Author: Ben Martin
With the JShot screen capture and uploader utility, you can quickly put all or part of your screen on the Web and send a URL to it to a friend. JShot is free for noncommercial use, and is great when you want to show people a screen capture and don’t want to have to deal with file names and upload permissions.
I tested jshotinstall.jar version 0.9.8.5b on a 64-bit Fedora 9 machine. JShot is written in Java, so you’ll need a Java Runtime Environment installed to proceed. Running java -jar jshotinstall.jar
starts an installation process. You can nominate where to install to and what plugins to install. Under Linux, ImageShack and FTP plugins are all that’s available; a Skype plugin is for Windows only.
JShot has two main parts: a tray applet that allows you to capture and upload part or all of the screen, and an image editing application. While the latter is probably not going to displace the GIMP or similar tools for editing images, it does let you manipulate a captured image from the tray applet and give it a slight edit (blacking out user names, for example) before telling JShot to directly upload the edited image. By using it, you can avoid storing both raw captures and slightly touched up captures on your local filesystem.
Double-clicking the JShot tray applet or choosing Select Region from its context menu lets you draw a rectangle over an area on the screen. JShot then asks what to do with the capture with the window shown below. The Open JShot button launches the image editor with the current screenshot. The Upload button sends the screenshot using the Uploader profile shown at the bottom of the window. The default case is to use the ImageShack image hosting site, which lets you upload without setting up any user account or password.

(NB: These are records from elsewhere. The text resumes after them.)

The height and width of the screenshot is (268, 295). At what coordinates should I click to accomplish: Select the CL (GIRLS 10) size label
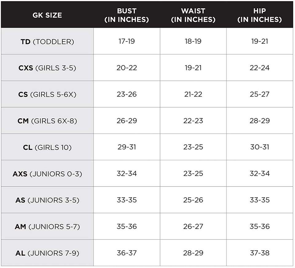[x=47, y=147]
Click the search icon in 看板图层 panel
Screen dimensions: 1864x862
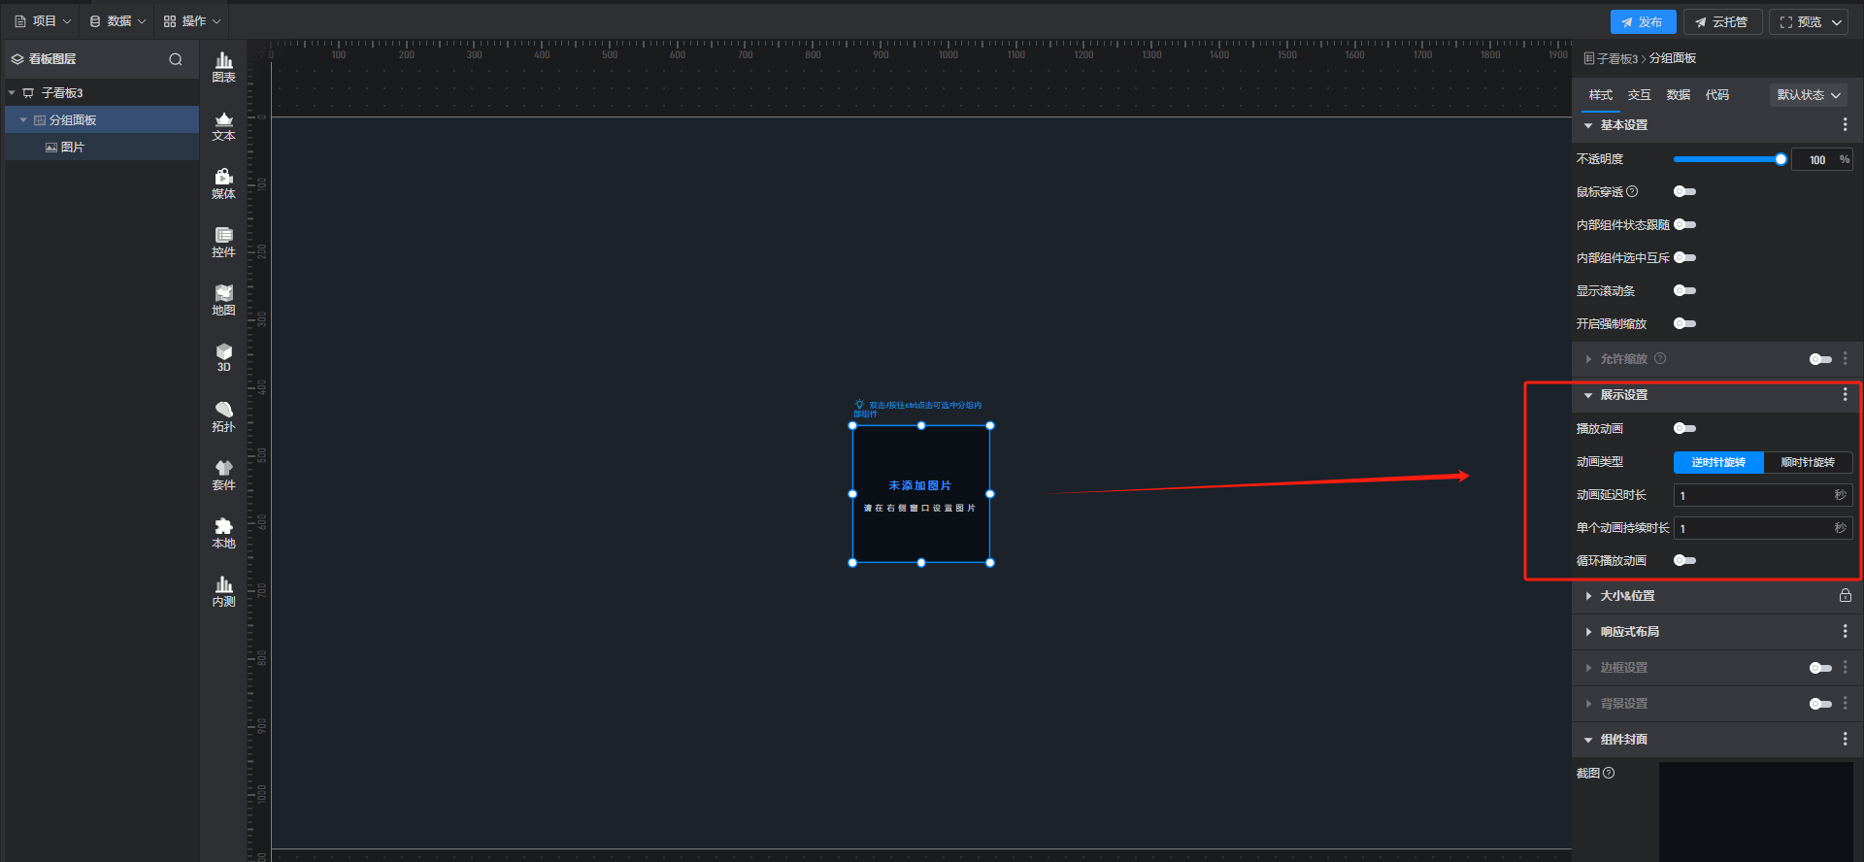tap(176, 59)
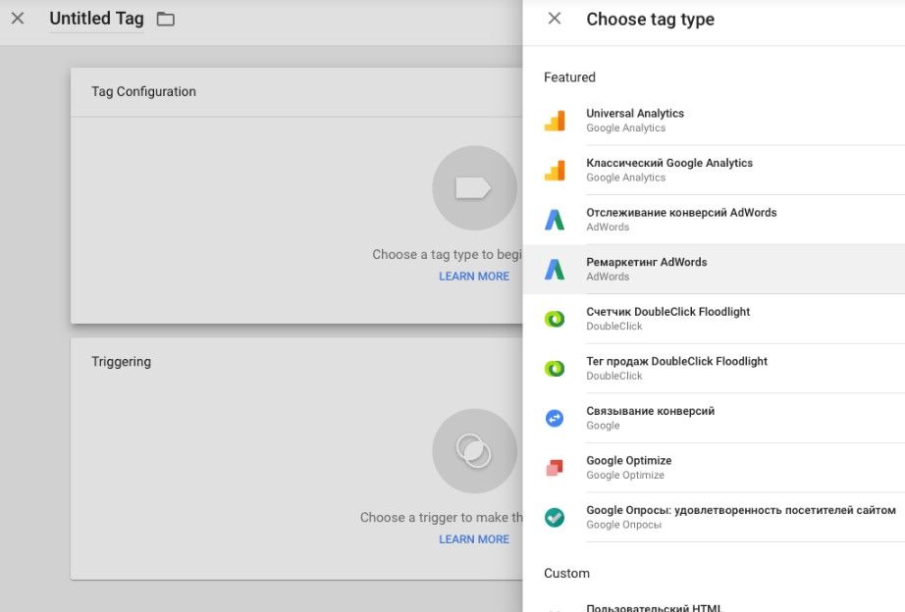Choose Пользовательский HTML custom tag
The height and width of the screenshot is (612, 905).
pyautogui.click(x=654, y=608)
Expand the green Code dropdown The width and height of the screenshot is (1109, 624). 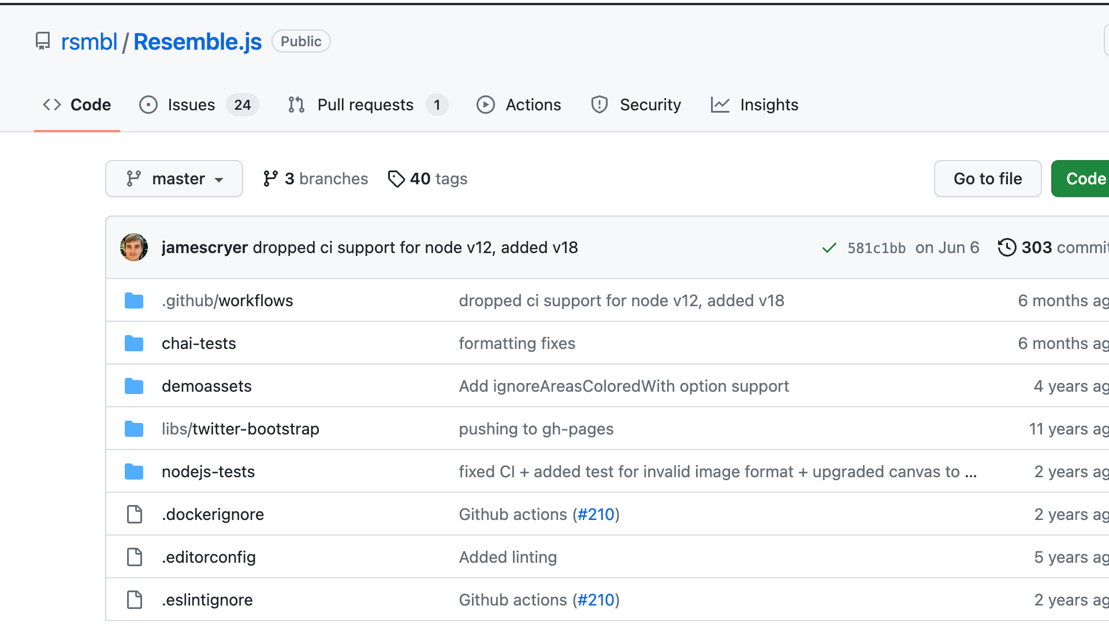(x=1087, y=179)
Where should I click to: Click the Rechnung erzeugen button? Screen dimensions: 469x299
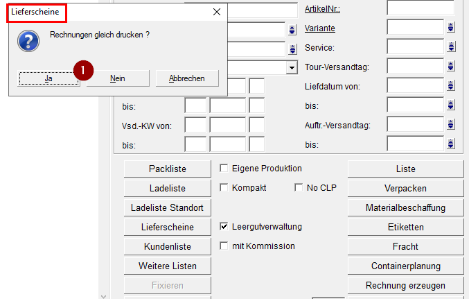pos(405,285)
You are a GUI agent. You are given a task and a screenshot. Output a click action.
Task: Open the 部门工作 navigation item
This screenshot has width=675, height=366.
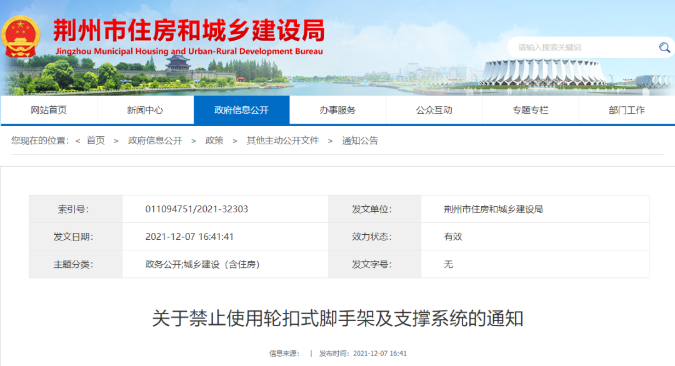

You can go one step better than the Select Region option by using the Upload Region context menu option from the JShot tray applet. Once you select a rectangle from the screen, it will be uploaded right away, and a window that displays the Web-accessible link will be presented on completion of upload. You can send this link off to someone else or click the Open button to see the image in your Web browser. It would be hard to trim any steps from this process — initiate capture, select region, and here is the link to that uploaded screenshot.
To change your settings you have to start the JShot image editor and select the Config wizard from the Edit menu; you cannot get at this wizard from the JShot tray applet context menu. The Config wizard allows you to set your preferred Web browser, an external image editing application (defaulted to the GIMP), and set upload profiles for where JShot should put an image and how to authenticate with that server. The context menu for the JShot tray applet includes a submenu to let you select which upload profile is used when you select Upload Region, so that you do not have to keep selecting where to send your screenshots.
If you elect to send a screenshot to the JShot editor, then once you have made your edits you can select Picture -> Upload picture to send your modified screenshot to the Web. I found this slightly confusing — I looked first in the File menu for a “Save to Web” or “Upload image” option.
With the JShot applet you can quickly select a region of your screen, upload an image of it, and have a Web-accessible link to that screenshot. JShot avoids the tedium of having to save the screenshot in a temporary file and switch tools from capture to upload. If you use the ImageShack profile that is automatically set up when installing JShot, you can be sharing screenshots without the need to configure any user names or passwords.